• _Task directions_: Print every line of the listing below exactly as it appears, without changing anything.
-------- Raw records --------
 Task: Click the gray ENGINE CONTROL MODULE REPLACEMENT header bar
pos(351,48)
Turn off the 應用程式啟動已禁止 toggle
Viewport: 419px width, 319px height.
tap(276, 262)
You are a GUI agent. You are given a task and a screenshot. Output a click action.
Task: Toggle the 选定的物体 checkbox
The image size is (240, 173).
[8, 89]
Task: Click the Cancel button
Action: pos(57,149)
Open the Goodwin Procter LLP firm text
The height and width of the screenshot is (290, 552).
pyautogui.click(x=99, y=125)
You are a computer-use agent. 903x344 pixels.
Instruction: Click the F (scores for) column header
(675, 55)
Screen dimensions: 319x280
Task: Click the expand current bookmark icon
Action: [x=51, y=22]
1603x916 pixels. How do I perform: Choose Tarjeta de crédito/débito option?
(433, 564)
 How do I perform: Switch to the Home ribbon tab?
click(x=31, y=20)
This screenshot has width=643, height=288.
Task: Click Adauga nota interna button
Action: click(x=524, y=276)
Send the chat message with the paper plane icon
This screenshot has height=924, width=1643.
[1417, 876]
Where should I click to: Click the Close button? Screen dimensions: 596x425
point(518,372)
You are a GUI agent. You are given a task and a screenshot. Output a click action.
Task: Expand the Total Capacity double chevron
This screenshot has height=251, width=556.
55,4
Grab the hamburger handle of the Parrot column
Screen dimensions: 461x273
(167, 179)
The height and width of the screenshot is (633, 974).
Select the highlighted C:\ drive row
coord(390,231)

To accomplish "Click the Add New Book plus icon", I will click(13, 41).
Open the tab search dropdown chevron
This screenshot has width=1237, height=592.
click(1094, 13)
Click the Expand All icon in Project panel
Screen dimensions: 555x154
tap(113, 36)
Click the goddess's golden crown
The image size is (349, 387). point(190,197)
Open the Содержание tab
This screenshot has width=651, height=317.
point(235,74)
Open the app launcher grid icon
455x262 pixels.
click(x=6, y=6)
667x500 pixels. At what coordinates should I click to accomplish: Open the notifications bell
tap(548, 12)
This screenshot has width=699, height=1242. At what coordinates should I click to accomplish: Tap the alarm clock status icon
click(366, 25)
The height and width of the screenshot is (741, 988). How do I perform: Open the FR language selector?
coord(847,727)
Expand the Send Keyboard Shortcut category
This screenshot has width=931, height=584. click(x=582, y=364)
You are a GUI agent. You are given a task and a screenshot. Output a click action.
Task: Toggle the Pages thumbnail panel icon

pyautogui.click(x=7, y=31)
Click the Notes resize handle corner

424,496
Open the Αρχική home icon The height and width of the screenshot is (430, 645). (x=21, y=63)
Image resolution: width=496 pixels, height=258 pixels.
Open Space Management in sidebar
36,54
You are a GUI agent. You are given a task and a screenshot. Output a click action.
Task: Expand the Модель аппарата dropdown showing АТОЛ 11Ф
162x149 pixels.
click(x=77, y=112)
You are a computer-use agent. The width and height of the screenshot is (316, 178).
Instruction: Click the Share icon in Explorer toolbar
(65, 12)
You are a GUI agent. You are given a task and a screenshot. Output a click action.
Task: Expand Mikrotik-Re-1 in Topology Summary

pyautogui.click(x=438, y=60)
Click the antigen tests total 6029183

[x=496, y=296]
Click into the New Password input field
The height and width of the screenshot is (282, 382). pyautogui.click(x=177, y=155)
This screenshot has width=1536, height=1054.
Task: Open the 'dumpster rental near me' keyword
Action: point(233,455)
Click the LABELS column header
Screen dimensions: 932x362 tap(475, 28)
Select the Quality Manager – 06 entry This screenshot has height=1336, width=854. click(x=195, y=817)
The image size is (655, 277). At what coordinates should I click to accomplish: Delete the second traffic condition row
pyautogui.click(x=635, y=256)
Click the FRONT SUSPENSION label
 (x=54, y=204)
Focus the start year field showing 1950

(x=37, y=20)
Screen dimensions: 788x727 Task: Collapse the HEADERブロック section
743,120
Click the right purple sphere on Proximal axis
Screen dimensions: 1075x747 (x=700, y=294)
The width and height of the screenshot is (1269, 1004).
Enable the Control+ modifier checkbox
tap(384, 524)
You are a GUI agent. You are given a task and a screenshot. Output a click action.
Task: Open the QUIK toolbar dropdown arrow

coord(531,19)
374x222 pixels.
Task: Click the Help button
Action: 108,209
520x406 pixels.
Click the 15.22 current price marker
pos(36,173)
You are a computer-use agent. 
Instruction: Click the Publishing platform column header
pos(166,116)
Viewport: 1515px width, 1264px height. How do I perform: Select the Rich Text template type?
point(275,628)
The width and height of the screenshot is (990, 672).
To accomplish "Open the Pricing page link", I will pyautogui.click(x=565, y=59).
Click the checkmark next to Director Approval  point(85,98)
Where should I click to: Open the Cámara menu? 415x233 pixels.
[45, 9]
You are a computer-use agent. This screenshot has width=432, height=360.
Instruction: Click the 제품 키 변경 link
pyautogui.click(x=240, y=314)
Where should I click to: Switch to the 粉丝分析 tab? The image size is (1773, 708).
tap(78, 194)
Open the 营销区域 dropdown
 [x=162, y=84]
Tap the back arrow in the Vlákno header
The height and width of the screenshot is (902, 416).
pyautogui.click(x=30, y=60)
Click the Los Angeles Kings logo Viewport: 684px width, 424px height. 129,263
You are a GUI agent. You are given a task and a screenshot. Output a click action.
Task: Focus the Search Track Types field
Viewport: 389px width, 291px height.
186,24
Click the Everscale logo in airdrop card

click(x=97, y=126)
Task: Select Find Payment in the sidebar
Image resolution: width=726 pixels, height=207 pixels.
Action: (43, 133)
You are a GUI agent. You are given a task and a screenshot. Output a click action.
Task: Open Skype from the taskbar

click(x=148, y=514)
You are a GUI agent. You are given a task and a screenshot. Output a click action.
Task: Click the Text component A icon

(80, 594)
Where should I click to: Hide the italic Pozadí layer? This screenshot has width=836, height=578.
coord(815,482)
--------
• _Output of the exercise_:
 Task: Click the gray ENGINE CONTROL MODULE REPLACEMENT header bar
pos(351,48)
Turn off the 應用程式啟動已禁止 toggle
Viewport: 419px width, 319px height.
tap(276, 262)
You are a GUI agent. You are given a task and a screenshot. Output a click action.
Task: Toggle the 选定的物体 checkbox
The image size is (240, 173).
[8, 89]
Task: Click the Cancel button
Action: pos(57,149)
Open the Goodwin Procter LLP firm text
The height and width of the screenshot is (290, 552).
pyautogui.click(x=99, y=125)
You are a computer-use agent. 903x344 pixels.
Instruction: Click the F (scores for) column header
(675, 55)
Screen dimensions: 319x280
Task: Click the expand current bookmark icon
Action: [x=51, y=22]
1603x916 pixels. How do I perform: Choose Tarjeta de crédito/débito option?
(433, 564)
 How do I perform: Switch to the Home ribbon tab?
click(x=31, y=20)
This screenshot has width=643, height=288.
Task: Click Adauga nota interna button
Action: click(x=524, y=276)
Send the chat message with the paper plane icon
This screenshot has height=924, width=1643.
[1417, 876]
Where should I click to: Click the Close button? Screen dimensions: 596x425
point(518,372)
You are a GUI agent. You are given a task and a screenshot. Output a click action.
Task: Expand the Total Capacity double chevron
This screenshot has height=251, width=556.
55,4
Grab the hamburger handle of the Parrot column
Screen dimensions: 461x273
(167, 179)
The height and width of the screenshot is (633, 974).
Select the highlighted C:\ drive row
coord(390,231)

To accomplish "Click the Add New Book plus icon", I will click(13, 41).
Open the tab search dropdown chevron
This screenshot has width=1237, height=592.
click(1094, 13)
Click the Expand All icon in Project panel
Screen dimensions: 555x154
tap(113, 36)
Click the goddess's golden crown
The image size is (349, 387). point(190,197)
Open the Содержание tab
This screenshot has width=651, height=317.
point(235,74)
Open the app launcher grid icon
455x262 pixels.
click(x=6, y=6)
667x500 pixels. At what coordinates should I click to accomplish: Open the notifications bell
tap(548, 12)
This screenshot has width=699, height=1242. At what coordinates should I click to accomplish: Tap the alarm clock status icon
click(366, 25)
The height and width of the screenshot is (741, 988). How do I perform: Open the FR language selector?
coord(847,727)
Expand the Send Keyboard Shortcut category
This screenshot has width=931, height=584. click(x=582, y=364)
You are a GUI agent. You are given a task and a screenshot. Output a click action.
Task: Toggle the Pages thumbnail panel icon

pyautogui.click(x=7, y=31)
Click the Notes resize handle corner

424,496
Open the Αρχική home icon The height and width of the screenshot is (430, 645). (x=21, y=63)
Image resolution: width=496 pixels, height=258 pixels.
Open Space Management in sidebar
36,54
You are a GUI agent. You are given a task and a screenshot. Output a click action.
Task: Expand the Модель аппарата dropdown showing АТОЛ 11Ф
162x149 pixels.
click(x=77, y=112)
You are a computer-use agent. The width and height of the screenshot is (316, 178).
Instruction: Click the Share icon in Explorer toolbar
(65, 12)
You are a GUI agent. You are given a task and a screenshot. Output a click action.
Task: Expand Mikrotik-Re-1 in Topology Summary

pyautogui.click(x=438, y=60)
Click the antigen tests total 6029183

[x=496, y=296]
Click into the New Password input field
The height and width of the screenshot is (282, 382). pyautogui.click(x=177, y=155)
This screenshot has width=1536, height=1054.
Task: Open the 'dumpster rental near me' keyword
Action: point(233,455)
Click the LABELS column header
Screen dimensions: 932x362 tap(475, 28)
Select the Quality Manager – 06 entry This screenshot has height=1336, width=854. click(x=195, y=817)
The image size is (655, 277). At what coordinates should I click to accomplish: Delete the second traffic condition row
pyautogui.click(x=635, y=256)
Click the FRONT SUSPENSION label
 (x=54, y=204)
Focus the start year field showing 1950

(x=37, y=20)
Screen dimensions: 788x727 Task: Collapse the HEADERブロック section
743,120
Click the right purple sphere on Proximal axis
Screen dimensions: 1075x747 (x=700, y=294)
The width and height of the screenshot is (1269, 1004).
Enable the Control+ modifier checkbox
tap(384, 524)
You are a GUI agent. You are given a task and a screenshot. Output a click action.
Task: Open the QUIK toolbar dropdown arrow

coord(531,19)
374x222 pixels.
Task: Click the Help button
Action: 108,209
520x406 pixels.
Click the 15.22 current price marker
pos(36,173)
You are a computer-use agent. 
Instruction: Click the Publishing platform column header
pos(166,116)
Viewport: 1515px width, 1264px height. How do I perform: Select the Rich Text template type?
point(275,628)
The width and height of the screenshot is (990, 672).
To accomplish "Open the Pricing page link", I will pyautogui.click(x=565, y=59).
Click the checkmark next to Director Approval  point(85,98)
Where should I click to: Open the Cámara menu? 415x233 pixels.
[45, 9]
You are a computer-use agent. This screenshot has width=432, height=360.
Instruction: Click the 제품 키 변경 link
pyautogui.click(x=240, y=314)
Where should I click to: Switch to the 粉丝分析 tab? The image size is (1773, 708).
tap(78, 194)
Open the 营销区域 dropdown
 [x=162, y=84]
Tap the back arrow in the Vlákno header
The height and width of the screenshot is (902, 416).
pyautogui.click(x=30, y=60)
Click the Los Angeles Kings logo Viewport: 684px width, 424px height. 129,263
You are a GUI agent. You are given a task and a screenshot. Output a click action.
Task: Focus the Search Track Types field
Viewport: 389px width, 291px height.
186,24
Click the Everscale logo in airdrop card

click(x=97, y=126)
Task: Select Find Payment in the sidebar
Image resolution: width=726 pixels, height=207 pixels.
Action: (43, 133)
You are a GUI agent. You are given a task and a screenshot. Output a click action.
Task: Open Skype from the taskbar

click(x=148, y=514)
You are a GUI agent. You are given a task and a screenshot. Output a click action.
Task: Click the Text component A icon

(80, 594)
Where should I click to: Hide the italic Pozadí layer? This screenshot has width=836, height=578.
coord(815,482)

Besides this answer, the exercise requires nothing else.